A few days after 9/11, Vice President Dick Cheney appeared on Meet The Press, and when asked about the magnitude of America's response to the terrorist threat, he said, "We also have to work through, sort of, the dark side, if you will. We've got to spend time in the shadows in the intelligence world. A lot of what needs to be done here will have to be done quietly, without any discussion, using sources and methods that are available to our intelligence agencies, if we're going to be successful." Half the title of Alex Gibney's Oscar-winning documentary Taxi To The Dark Side derives from Cheney's diabolical statement, while the "taxi" part refers to the story of Dilawar, an innocent rural Afghan cabbie tortured to death by American soldiers while he was detained at Bagram Air Base in 2002. In what would become standard operating procedure (see also: Standard Operating Procedure), a few "bad apples" were reprimanded for working in shadows that Cheney and other higher-ups had consciously created.
Having honed his investigative skills on documentaries like The Trials Of Henry Kissinger and Enron: The Smartest People In The Room, Gibney gets an impressive number of people on record, from those MPs directly involved in Dilawar's case to the men in Washington who helped formulate (and others who fought) interrogation standards that left a lot of room for interpretation.
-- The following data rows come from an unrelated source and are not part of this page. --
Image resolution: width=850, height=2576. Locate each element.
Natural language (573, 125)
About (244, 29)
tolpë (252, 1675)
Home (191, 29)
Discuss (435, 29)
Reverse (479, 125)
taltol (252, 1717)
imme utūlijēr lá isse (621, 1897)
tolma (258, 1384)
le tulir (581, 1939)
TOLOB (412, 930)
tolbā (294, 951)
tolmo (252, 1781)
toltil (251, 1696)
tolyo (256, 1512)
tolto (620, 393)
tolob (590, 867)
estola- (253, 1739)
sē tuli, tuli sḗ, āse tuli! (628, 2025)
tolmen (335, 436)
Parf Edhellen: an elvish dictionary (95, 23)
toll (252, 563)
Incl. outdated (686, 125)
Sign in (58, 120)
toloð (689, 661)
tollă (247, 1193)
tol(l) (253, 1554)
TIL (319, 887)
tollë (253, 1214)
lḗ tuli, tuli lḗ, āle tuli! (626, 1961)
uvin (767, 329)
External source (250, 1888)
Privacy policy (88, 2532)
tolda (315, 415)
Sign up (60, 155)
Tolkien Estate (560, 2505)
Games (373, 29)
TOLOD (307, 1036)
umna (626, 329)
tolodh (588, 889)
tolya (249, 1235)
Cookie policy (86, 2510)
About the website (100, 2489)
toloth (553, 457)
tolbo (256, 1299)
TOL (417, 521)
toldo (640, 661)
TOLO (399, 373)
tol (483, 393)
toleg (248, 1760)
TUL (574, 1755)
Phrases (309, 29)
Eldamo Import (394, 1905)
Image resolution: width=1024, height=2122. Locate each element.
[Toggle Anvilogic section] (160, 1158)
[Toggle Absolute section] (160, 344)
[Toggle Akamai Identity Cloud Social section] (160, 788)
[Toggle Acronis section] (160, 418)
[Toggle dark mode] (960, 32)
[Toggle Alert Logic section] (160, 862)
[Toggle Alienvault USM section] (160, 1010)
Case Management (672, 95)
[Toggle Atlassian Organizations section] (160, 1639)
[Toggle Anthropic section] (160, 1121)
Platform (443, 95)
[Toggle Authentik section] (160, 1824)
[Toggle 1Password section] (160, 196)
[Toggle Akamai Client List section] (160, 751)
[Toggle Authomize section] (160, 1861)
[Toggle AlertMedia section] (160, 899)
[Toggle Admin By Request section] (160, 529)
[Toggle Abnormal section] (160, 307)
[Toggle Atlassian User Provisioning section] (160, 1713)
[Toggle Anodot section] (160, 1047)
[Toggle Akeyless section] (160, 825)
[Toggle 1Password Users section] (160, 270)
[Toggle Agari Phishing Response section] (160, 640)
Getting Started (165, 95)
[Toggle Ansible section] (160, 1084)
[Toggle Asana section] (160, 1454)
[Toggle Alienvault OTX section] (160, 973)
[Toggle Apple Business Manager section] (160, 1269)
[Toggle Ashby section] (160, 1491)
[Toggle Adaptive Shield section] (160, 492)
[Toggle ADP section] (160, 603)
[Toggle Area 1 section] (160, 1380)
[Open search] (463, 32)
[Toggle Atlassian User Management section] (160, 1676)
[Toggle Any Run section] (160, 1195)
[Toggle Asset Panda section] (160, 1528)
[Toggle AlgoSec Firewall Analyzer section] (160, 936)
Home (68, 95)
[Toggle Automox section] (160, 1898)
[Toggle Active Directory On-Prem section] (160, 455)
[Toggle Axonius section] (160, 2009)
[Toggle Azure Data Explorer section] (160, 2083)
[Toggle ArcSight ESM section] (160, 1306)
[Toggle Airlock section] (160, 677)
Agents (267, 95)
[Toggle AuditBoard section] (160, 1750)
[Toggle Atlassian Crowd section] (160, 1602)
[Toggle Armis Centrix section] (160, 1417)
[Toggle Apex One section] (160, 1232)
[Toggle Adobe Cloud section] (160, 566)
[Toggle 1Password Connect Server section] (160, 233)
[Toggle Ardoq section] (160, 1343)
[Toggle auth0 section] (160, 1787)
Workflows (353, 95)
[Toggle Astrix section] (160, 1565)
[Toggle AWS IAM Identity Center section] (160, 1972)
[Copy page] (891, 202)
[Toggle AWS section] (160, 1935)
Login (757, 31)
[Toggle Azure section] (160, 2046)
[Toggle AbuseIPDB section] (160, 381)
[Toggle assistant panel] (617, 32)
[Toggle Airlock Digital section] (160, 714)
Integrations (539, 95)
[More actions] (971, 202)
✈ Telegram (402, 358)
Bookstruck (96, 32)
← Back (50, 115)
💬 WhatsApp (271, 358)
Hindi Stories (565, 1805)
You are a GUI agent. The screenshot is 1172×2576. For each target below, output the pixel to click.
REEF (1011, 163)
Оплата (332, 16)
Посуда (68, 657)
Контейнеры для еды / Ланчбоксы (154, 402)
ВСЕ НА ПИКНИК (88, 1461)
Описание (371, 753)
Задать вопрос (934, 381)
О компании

Gibney sees Dilawar's murder in Bagram as part of a virus that spread to Abu Ghraib and Guantanamo, where soldiers have enacted various forms of physical and psychological torture in the absence of a specific code of conduct. (Like, you know, the Geneva Conventions.) By anchoring the film to one case, Gibney allows himself the freedom to reach out and explore the larger forces behind this toxic policy while still tying it to specific victims like Dilawar and the soldiers who carried it out. With the torture issue off the table on the campaign trail this year—even John McCain, one of the film's heroes, has kept his distance—Taxi To The Dark Side is a reminder of the moral blight the next president will inherit.
Key features: A Gibney commentary track joins an overrun of interviews and outtakes.